## WORK TO BE COMPLETED
Output each entry exactly as written.

## SUPPLIED MATERIAL
_ _ _ _

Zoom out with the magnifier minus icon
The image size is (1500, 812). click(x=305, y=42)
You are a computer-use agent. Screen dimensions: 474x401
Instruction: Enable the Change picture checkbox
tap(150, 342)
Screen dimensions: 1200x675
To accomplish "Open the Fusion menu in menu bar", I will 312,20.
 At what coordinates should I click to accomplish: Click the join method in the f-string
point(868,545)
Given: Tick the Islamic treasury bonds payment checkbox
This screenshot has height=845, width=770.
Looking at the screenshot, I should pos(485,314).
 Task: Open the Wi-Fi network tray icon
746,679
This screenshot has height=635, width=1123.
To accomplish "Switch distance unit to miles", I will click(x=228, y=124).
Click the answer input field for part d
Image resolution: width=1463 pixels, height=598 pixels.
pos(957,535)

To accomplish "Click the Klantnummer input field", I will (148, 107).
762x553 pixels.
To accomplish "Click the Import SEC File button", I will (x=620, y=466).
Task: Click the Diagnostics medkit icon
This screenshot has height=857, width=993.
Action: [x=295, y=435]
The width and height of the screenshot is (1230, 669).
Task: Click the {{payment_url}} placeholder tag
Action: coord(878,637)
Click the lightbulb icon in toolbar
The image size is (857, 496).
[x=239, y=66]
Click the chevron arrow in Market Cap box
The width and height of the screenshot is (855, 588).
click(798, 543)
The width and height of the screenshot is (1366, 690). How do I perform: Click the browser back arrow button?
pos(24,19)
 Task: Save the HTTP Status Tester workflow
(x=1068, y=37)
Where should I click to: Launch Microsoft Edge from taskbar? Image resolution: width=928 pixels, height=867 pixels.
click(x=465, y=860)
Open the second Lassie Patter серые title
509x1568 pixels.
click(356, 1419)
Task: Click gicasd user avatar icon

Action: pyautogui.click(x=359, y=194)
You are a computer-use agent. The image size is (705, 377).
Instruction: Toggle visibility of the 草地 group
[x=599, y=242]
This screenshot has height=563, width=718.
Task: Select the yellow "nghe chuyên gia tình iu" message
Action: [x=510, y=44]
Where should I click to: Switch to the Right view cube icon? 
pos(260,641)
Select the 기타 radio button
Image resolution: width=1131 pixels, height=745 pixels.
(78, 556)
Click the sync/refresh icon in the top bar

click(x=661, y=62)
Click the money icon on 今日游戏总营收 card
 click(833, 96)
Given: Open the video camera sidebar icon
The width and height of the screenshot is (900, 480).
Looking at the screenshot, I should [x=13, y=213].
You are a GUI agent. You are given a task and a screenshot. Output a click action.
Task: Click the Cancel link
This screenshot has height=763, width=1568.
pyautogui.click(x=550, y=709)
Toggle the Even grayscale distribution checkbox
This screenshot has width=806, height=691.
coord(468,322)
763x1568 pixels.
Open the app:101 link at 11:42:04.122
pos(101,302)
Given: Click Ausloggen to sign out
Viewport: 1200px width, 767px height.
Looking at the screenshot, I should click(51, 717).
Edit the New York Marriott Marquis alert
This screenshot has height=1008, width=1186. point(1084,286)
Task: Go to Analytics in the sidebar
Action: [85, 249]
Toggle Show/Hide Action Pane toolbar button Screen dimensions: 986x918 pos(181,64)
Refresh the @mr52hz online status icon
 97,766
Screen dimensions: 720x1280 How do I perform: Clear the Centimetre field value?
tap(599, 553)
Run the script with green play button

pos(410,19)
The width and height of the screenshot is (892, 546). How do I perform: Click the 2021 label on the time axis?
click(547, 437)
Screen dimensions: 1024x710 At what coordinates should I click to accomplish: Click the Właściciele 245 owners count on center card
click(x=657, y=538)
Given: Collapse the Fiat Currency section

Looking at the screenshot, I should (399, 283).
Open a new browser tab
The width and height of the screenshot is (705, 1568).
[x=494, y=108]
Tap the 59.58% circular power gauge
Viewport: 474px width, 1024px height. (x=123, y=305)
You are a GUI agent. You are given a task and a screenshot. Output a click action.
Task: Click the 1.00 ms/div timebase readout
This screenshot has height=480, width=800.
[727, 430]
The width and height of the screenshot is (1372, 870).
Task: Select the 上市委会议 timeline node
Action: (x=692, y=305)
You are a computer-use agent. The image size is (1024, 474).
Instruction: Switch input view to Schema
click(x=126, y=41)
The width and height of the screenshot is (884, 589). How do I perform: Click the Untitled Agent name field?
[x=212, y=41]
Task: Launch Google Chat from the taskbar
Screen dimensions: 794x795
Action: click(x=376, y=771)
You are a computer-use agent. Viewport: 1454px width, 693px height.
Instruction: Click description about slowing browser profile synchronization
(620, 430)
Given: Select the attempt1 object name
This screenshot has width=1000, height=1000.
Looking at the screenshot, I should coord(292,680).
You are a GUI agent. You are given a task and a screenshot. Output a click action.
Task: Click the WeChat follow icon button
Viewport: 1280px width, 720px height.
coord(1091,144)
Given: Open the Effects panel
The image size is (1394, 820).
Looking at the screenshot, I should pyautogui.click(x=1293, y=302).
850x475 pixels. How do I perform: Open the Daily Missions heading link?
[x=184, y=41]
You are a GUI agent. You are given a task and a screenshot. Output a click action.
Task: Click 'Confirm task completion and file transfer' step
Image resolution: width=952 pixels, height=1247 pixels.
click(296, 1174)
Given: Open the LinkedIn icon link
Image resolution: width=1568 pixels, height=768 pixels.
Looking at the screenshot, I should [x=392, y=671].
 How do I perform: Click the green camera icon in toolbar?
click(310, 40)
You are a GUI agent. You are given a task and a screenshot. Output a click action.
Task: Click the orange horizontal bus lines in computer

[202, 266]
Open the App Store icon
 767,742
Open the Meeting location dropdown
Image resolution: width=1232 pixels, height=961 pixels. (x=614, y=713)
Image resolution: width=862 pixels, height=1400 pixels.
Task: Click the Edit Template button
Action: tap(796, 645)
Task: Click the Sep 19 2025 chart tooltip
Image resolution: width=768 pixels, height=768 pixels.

_ _ _ _

## OUTPUT OF THE TASK
Zoom out with the magnifier minus icon
The image size is (1500, 812). click(x=305, y=42)
You are a computer-use agent. Screen dimensions: 474x401
Instruction: Enable the Change picture checkbox
tap(150, 342)
Screen dimensions: 1200x675
To accomplish "Open the Fusion menu in menu bar", I will 312,20.
 At what coordinates should I click to accomplish: Click the join method in the f-string
point(868,545)
Given: Tick the Islamic treasury bonds payment checkbox
This screenshot has height=845, width=770.
Looking at the screenshot, I should pos(485,314).
 Task: Open the Wi-Fi network tray icon
746,679
This screenshot has height=635, width=1123.
To accomplish "Switch distance unit to miles", I will click(x=228, y=124).
Click the answer input field for part d
Image resolution: width=1463 pixels, height=598 pixels.
pos(957,535)

To accomplish "Click the Klantnummer input field", I will (148, 107).
762x553 pixels.
To accomplish "Click the Import SEC File button", I will (x=620, y=466).
Task: Click the Diagnostics medkit icon
This screenshot has height=857, width=993.
Action: [x=295, y=435]
The width and height of the screenshot is (1230, 669).
Task: Click the {{payment_url}} placeholder tag
Action: coord(878,637)
Click the lightbulb icon in toolbar
The image size is (857, 496).
[x=239, y=66]
Click the chevron arrow in Market Cap box
The width and height of the screenshot is (855, 588).
click(798, 543)
The width and height of the screenshot is (1366, 690). How do I perform: Click the browser back arrow button?
pos(24,19)
 Task: Save the HTTP Status Tester workflow
(x=1068, y=37)
Where should I click to: Launch Microsoft Edge from taskbar? Image resolution: width=928 pixels, height=867 pixels.
click(x=465, y=860)
Open the second Lassie Patter серые title
509x1568 pixels.
click(356, 1419)
Task: Click gicasd user avatar icon

Action: pyautogui.click(x=359, y=194)
You are a computer-use agent. The image size is (705, 377).
Instruction: Toggle visibility of the 草地 group
[x=599, y=242]
This screenshot has height=563, width=718.
Task: Select the yellow "nghe chuyên gia tình iu" message
Action: [x=510, y=44]
Where should I click to: Switch to the Right view cube icon? 
pos(260,641)
Select the 기타 radio button
Image resolution: width=1131 pixels, height=745 pixels.
(78, 556)
Click the sync/refresh icon in the top bar

click(x=661, y=62)
Click the money icon on 今日游戏总营收 card
 click(833, 96)
Given: Open the video camera sidebar icon
The width and height of the screenshot is (900, 480).
Looking at the screenshot, I should [x=13, y=213].
You are a GUI agent. You are given a task and a screenshot. Output a click action.
Task: Click the Cancel link
This screenshot has height=763, width=1568.
pyautogui.click(x=550, y=709)
Toggle the Even grayscale distribution checkbox
This screenshot has width=806, height=691.
coord(468,322)
763x1568 pixels.
Open the app:101 link at 11:42:04.122
pos(101,302)
Given: Click Ausloggen to sign out
Viewport: 1200px width, 767px height.
Looking at the screenshot, I should click(51, 717).
Edit the New York Marriott Marquis alert
This screenshot has height=1008, width=1186. point(1084,286)
Task: Go to Analytics in the sidebar
Action: [85, 249]
Toggle Show/Hide Action Pane toolbar button Screen dimensions: 986x918 pos(181,64)
Refresh the @mr52hz online status icon
 97,766
Screen dimensions: 720x1280 How do I perform: Clear the Centimetre field value?
tap(599, 553)
Run the script with green play button

pos(410,19)
The width and height of the screenshot is (892, 546). How do I perform: Click the 2021 label on the time axis?
click(547, 437)
Screen dimensions: 1024x710 At what coordinates should I click to accomplish: Click the Właściciele 245 owners count on center card
click(x=657, y=538)
Given: Collapse the Fiat Currency section

Looking at the screenshot, I should (399, 283).
Open a new browser tab
The width and height of the screenshot is (705, 1568).
[x=494, y=108]
Tap the 59.58% circular power gauge
Viewport: 474px width, 1024px height. (x=123, y=305)
You are a GUI agent. You are given a task and a screenshot. Output a click action.
Task: Click the 1.00 ms/div timebase readout
This screenshot has height=480, width=800.
[727, 430]
The width and height of the screenshot is (1372, 870).
Task: Select the 上市委会议 timeline node
Action: (x=692, y=305)
You are a computer-use agent. The image size is (1024, 474).
Instruction: Switch input view to Schema
click(x=126, y=41)
The width and height of the screenshot is (884, 589). How do I perform: Click the Untitled Agent name field?
[x=212, y=41]
Task: Launch Google Chat from the taskbar
Screen dimensions: 794x795
Action: click(x=376, y=771)
You are a computer-use agent. Viewport: 1454px width, 693px height.
Instruction: Click description about slowing browser profile synchronization
(620, 430)
Given: Select the attempt1 object name
This screenshot has width=1000, height=1000.
Looking at the screenshot, I should coord(292,680).
You are a GUI agent. You are given a task and a screenshot. Output a click action.
Task: Click the WeChat follow icon button
Viewport: 1280px width, 720px height.
coord(1091,144)
Given: Open the Effects panel
The image size is (1394, 820).
Looking at the screenshot, I should pyautogui.click(x=1293, y=302).
850x475 pixels. How do I perform: Open the Daily Missions heading link?
[x=184, y=41]
You are a GUI agent. You are given a task and a screenshot. Output a click action.
Task: Click 'Confirm task completion and file transfer' step
Image resolution: width=952 pixels, height=1247 pixels.
click(296, 1174)
Given: Open the LinkedIn icon link
Image resolution: width=1568 pixels, height=768 pixels.
Looking at the screenshot, I should [x=392, y=671].
 How do I perform: Click the green camera icon in toolbar?
click(310, 40)
You are a GUI agent. You are given a task and a screenshot. Output a click action.
Task: Click the orange horizontal bus lines in computer

[202, 266]
Open the App Store icon
 767,742
Open the Meeting location dropdown
Image resolution: width=1232 pixels, height=961 pixels. (x=614, y=713)
Image resolution: width=862 pixels, height=1400 pixels.
Task: Click the Edit Template button
Action: tap(796, 645)
Task: Click the Sep 19 2025 chart tooltip
Image resolution: width=768 pixels, height=768 pixels.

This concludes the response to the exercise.